Ты ребенок в небольшом городке. Тебе, если быть точным, восемь лет, и скоро наступит ночь, время уже позднее. Позднее для тебя, привыкшего ложиться к половине десятого; только изредка ты просишь мать или отца разрешить тебе лечь попозже, а сейчас — дать послушать Сэма и Генри из диковины, которая называется «радио» и которая так популярна в этом тысяча девятьсот двадцать седьмом году. Но обычно ты в это время уже в постели, и тебе очень уютно.
Сейчас теплый летний вечер. Ты живешь в небольшом домике на небольшой улочке на окраине, и уличных фонарей здесь мало. Торгует только одна лавка, в квартале от нас — та, хозяйка которой миссис Зингер. В этот жаркий вечер мать гладит белье, выстиранное в понедельник, а ты то клянчишь на мороженое, то вглядываешься в сгущающиеся сумерки.
Вы с матерью одни в доме в теплой тьме лета. Наконец, когда миссис Зингер уже вот-вот должна закрыть свою лавку, мать смягчается и говорит:
— Сбегай возьми пинту мороженого, пусть она его только хорошо упакует.
Ты спрашиваешь мать, можно ли попросить миссис Зингер, чтобы та положила наверх шоколадного мороженого, потому что ванильное ты не любишь, и мать разрешает. Ты хватаешь деньги и во всю прыть несешься босиком под дубами и яблонями по теплому асфальту тротуара к лавке. Городок кажется далеким и тихим, слышен только стрекот сверчков из просторов за раскаленными деревьями цвета индиго, за листвой которых не видно звезд.
Твои босые ноги громко шлепают по мостовой, ты бежишь через улицу, и вот ты уже у миссис Зингер, которая, напевая еврейские песни, переваливаясь, ходит по своей лавке.
— Пинту мороженого? — переспрашивает она. — Наверх шоколадного? Пожалуйста!
Ты смотришь, как она снимает крышку с металлической банки, а потом большой ложкой, уже почти набив картонную пинту мороженым, кладет наверх «шоколадного? Пожалуйста!». Ты платишь деньги, получаешь морозную, холодную как лед коробку и, проводя ею по щекам и лбу, смеясь, топая босыми ногами, бежишь домой. Свет, в одинокой маленькой лавке позади гаснет, мигнув, и только уличный фонарь на углу мерцает, и кажется, будто город уже уснул…

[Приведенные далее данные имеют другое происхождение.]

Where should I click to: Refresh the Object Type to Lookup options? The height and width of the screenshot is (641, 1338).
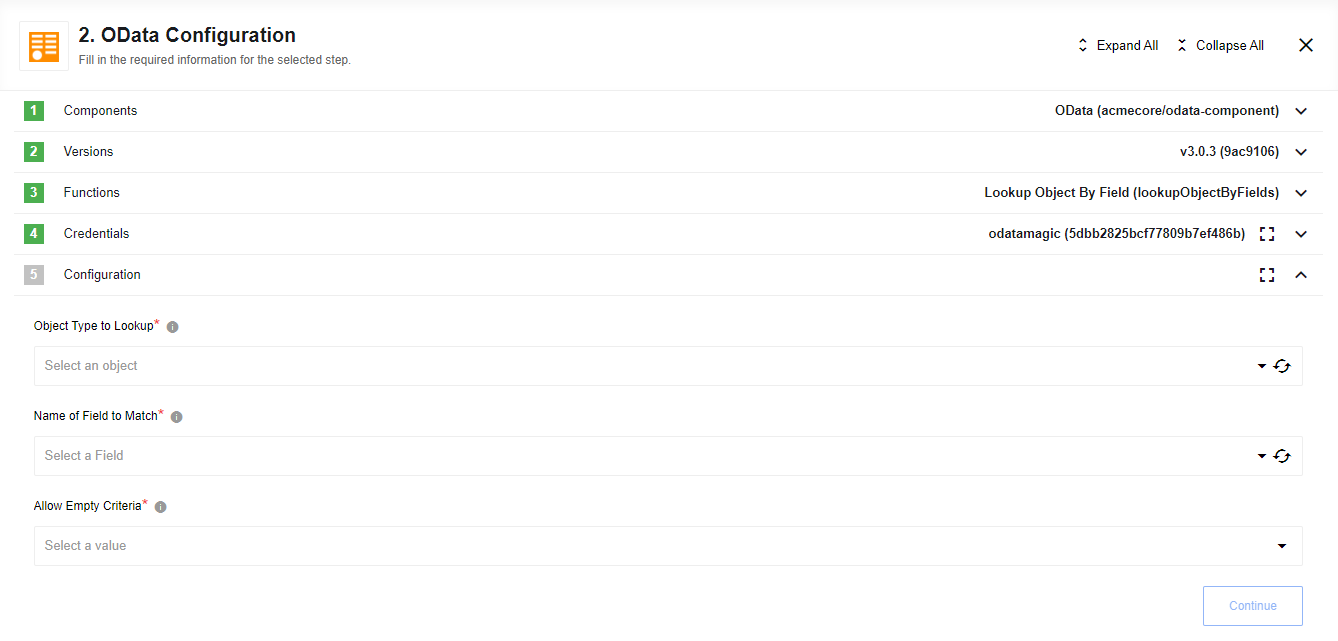point(1283,365)
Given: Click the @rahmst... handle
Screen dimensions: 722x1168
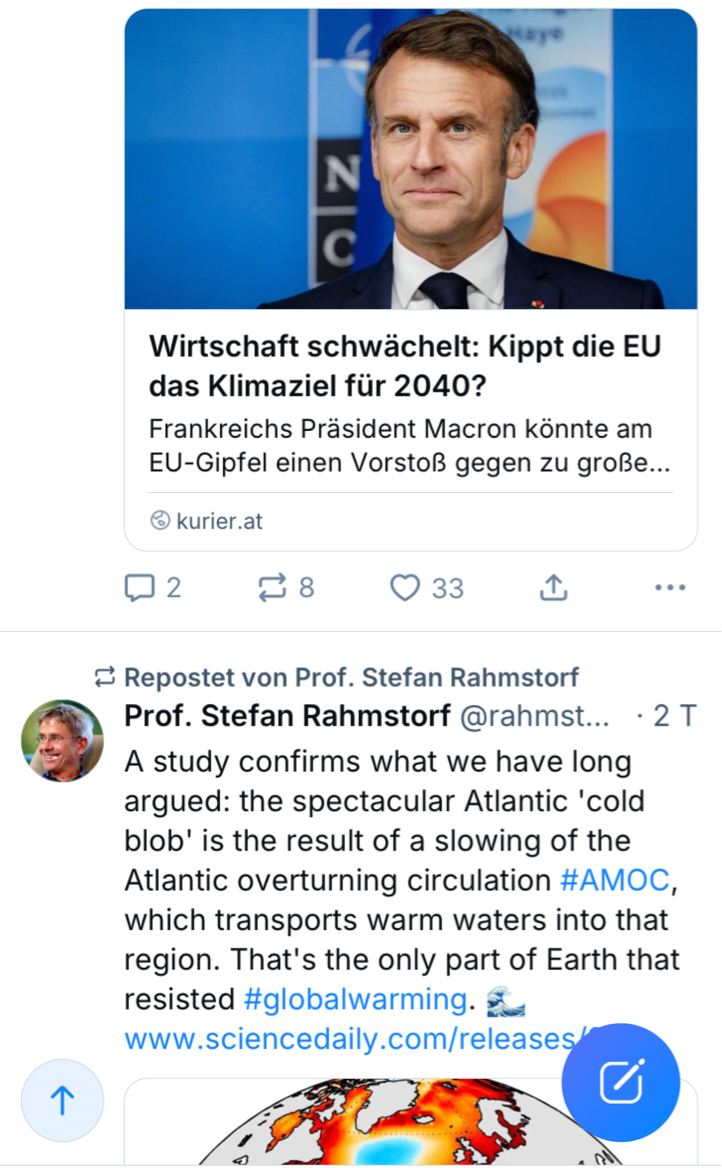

Открыв затянутую сеткой дверь, ты видишь, что мама до сих пор гладит. Ей жарко, она устала, но все равно улыбается.
— Когда придет папа? — спрашиваешь ты.
— В полдвенадцатого или в двенадцать, — говорит мать.
Она несет мороженое на кухню, делит его. Отдавая тебе твое шоколадное, она немножко кладет себе, а остальное убирает.
— Для Попрыгунчика и твоего отца, когда они вернутся.
Попрыгунчик — это твой брат. Он старше тебя. Ему двенадцать лет, и он пышет здоровьем, лицо у него красное, нос крючковатый, волосы каштановые, плечи для его лет широкие, и он всегда бежит. Ему разрешают ложиться позже, чем тебе. Не намного позже, но достаточно, чтобы он чувствовал: он выиграл от того, что родился первым. В этот вечер он гоняет на другом конце городка жестяную банку и скоро должен вернуться. Уже несколько часов он и другие мальчики орут, бегают, веселятся. Скоро он шумно войдет, от него будет пахнуть потом и травой, на которую он падал коленями, и вообще будет пахнуть как от капитана команды, и это вполне естественно.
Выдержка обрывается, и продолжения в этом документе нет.